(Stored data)
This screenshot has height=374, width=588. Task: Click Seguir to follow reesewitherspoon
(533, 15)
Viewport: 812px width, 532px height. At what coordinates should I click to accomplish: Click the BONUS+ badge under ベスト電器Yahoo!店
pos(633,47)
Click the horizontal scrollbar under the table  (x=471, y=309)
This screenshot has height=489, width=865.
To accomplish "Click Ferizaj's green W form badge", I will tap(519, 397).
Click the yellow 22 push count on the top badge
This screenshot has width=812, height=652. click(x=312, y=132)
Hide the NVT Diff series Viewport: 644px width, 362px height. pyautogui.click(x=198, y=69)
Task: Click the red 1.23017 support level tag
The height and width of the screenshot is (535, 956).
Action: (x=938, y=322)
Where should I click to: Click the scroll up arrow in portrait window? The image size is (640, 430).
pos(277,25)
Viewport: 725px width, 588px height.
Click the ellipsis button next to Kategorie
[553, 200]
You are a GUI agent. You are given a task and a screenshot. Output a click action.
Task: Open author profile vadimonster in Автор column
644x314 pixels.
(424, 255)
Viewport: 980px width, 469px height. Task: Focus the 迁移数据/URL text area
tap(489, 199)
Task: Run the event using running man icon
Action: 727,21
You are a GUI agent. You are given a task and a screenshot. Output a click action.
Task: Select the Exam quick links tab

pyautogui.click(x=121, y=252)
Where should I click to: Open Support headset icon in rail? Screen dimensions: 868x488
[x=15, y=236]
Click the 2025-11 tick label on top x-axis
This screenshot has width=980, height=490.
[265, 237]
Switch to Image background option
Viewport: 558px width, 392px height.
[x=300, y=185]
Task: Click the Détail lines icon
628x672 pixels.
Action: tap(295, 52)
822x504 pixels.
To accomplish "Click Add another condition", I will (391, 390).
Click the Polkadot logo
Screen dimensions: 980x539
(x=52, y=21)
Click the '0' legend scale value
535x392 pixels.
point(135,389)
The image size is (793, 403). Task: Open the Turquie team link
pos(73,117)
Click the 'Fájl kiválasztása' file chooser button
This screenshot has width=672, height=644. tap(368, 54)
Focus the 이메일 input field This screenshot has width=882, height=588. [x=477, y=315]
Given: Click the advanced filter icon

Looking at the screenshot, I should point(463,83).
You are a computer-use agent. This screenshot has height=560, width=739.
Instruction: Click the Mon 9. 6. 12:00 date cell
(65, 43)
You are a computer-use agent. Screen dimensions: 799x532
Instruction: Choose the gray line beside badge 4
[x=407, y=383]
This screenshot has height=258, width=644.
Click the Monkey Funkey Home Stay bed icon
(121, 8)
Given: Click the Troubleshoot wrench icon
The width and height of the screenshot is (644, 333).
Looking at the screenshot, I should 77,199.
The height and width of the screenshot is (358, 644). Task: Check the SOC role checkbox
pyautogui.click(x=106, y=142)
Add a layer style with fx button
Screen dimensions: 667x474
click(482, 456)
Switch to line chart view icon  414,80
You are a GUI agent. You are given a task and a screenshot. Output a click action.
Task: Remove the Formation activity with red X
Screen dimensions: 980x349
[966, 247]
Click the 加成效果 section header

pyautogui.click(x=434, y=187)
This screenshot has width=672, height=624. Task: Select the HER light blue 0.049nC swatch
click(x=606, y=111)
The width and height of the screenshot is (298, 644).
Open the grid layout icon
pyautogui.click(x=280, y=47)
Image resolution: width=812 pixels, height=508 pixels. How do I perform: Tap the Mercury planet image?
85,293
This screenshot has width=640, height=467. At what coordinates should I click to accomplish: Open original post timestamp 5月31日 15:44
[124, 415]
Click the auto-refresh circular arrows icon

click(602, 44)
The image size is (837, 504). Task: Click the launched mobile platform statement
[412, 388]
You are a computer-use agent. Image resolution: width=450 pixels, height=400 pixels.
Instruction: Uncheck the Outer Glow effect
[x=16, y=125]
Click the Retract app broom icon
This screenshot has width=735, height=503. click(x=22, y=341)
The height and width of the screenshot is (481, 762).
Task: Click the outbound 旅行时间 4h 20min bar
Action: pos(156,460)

--- Description of the task ---
What's wanted is each line above, transcribed with nothing altered.

--- Solution to this task ---
This screenshot has height=374, width=588. Task: Click Seguir to follow reesewitherspoon
(533, 15)
Viewport: 812px width, 532px height. At what coordinates should I click to accomplish: Click the BONUS+ badge under ベスト電器Yahoo!店
pos(633,47)
Click the horizontal scrollbar under the table  (x=471, y=309)
This screenshot has height=489, width=865.
To accomplish "Click Ferizaj's green W form badge", I will tap(519, 397).
Click the yellow 22 push count on the top badge
This screenshot has width=812, height=652. click(x=312, y=132)
Hide the NVT Diff series Viewport: 644px width, 362px height. pyautogui.click(x=198, y=69)
Task: Click the red 1.23017 support level tag
The height and width of the screenshot is (535, 956).
Action: (x=938, y=322)
Where should I click to: Click the scroll up arrow in portrait window? The image size is (640, 430).
pos(277,25)
Viewport: 725px width, 588px height.
Click the ellipsis button next to Kategorie
[553, 200]
You are a GUI agent. You are given a task and a screenshot. Output a click action.
Task: Open author profile vadimonster in Автор column
644x314 pixels.
(424, 255)
Viewport: 980px width, 469px height. Task: Focus the 迁移数据/URL text area
tap(489, 199)
Task: Run the event using running man icon
Action: 727,21
You are a GUI agent. You are given a task and a screenshot. Output a click action.
Task: Select the Exam quick links tab

pyautogui.click(x=121, y=252)
Where should I click to: Open Support headset icon in rail? Screen dimensions: 868x488
[x=15, y=236]
Click the 2025-11 tick label on top x-axis
This screenshot has width=980, height=490.
[265, 237]
Switch to Image background option
Viewport: 558px width, 392px height.
[x=300, y=185]
Task: Click the Détail lines icon
628x672 pixels.
Action: tap(295, 52)
822x504 pixels.
To accomplish "Click Add another condition", I will (391, 390).
Click the Polkadot logo
Screen dimensions: 980x539
(x=52, y=21)
Click the '0' legend scale value
535x392 pixels.
point(135,389)
The image size is (793, 403). Task: Open the Turquie team link
pos(73,117)
Click the 'Fájl kiválasztása' file chooser button
This screenshot has width=672, height=644. tap(368, 54)
Focus the 이메일 input field This screenshot has width=882, height=588. [x=477, y=315]
Given: Click the advanced filter icon

Looking at the screenshot, I should point(463,83).
You are a computer-use agent. This screenshot has height=560, width=739.
Instruction: Click the Mon 9. 6. 12:00 date cell
(65, 43)
You are a computer-use agent. Screen dimensions: 799x532
Instruction: Choose the gray line beside badge 4
[x=407, y=383]
This screenshot has height=258, width=644.
Click the Monkey Funkey Home Stay bed icon
(121, 8)
Given: Click the Troubleshoot wrench icon
The width and height of the screenshot is (644, 333).
Looking at the screenshot, I should 77,199.
The height and width of the screenshot is (358, 644). Task: Check the SOC role checkbox
pyautogui.click(x=106, y=142)
Add a layer style with fx button
Screen dimensions: 667x474
click(482, 456)
Switch to line chart view icon  414,80
You are a GUI agent. You are given a task and a screenshot. Output a click action.
Task: Remove the Formation activity with red X
Screen dimensions: 980x349
[966, 247]
Click the 加成效果 section header

pyautogui.click(x=434, y=187)
This screenshot has width=672, height=624. Task: Select the HER light blue 0.049nC swatch
click(x=606, y=111)
The width and height of the screenshot is (298, 644).
Open the grid layout icon
pyautogui.click(x=280, y=47)
Image resolution: width=812 pixels, height=508 pixels. How do I perform: Tap the Mercury planet image?
85,293
This screenshot has width=640, height=467. At what coordinates should I click to accomplish: Open original post timestamp 5月31日 15:44
[124, 415]
Click the auto-refresh circular arrows icon

click(602, 44)
The image size is (837, 504). Task: Click the launched mobile platform statement
[412, 388]
You are a computer-use agent. Image resolution: width=450 pixels, height=400 pixels.
Instruction: Uncheck the Outer Glow effect
[x=16, y=125]
Click the Retract app broom icon
This screenshot has width=735, height=503. click(x=22, y=341)
The height and width of the screenshot is (481, 762).
Task: Click the outbound 旅行时间 4h 20min bar
Action: pos(156,460)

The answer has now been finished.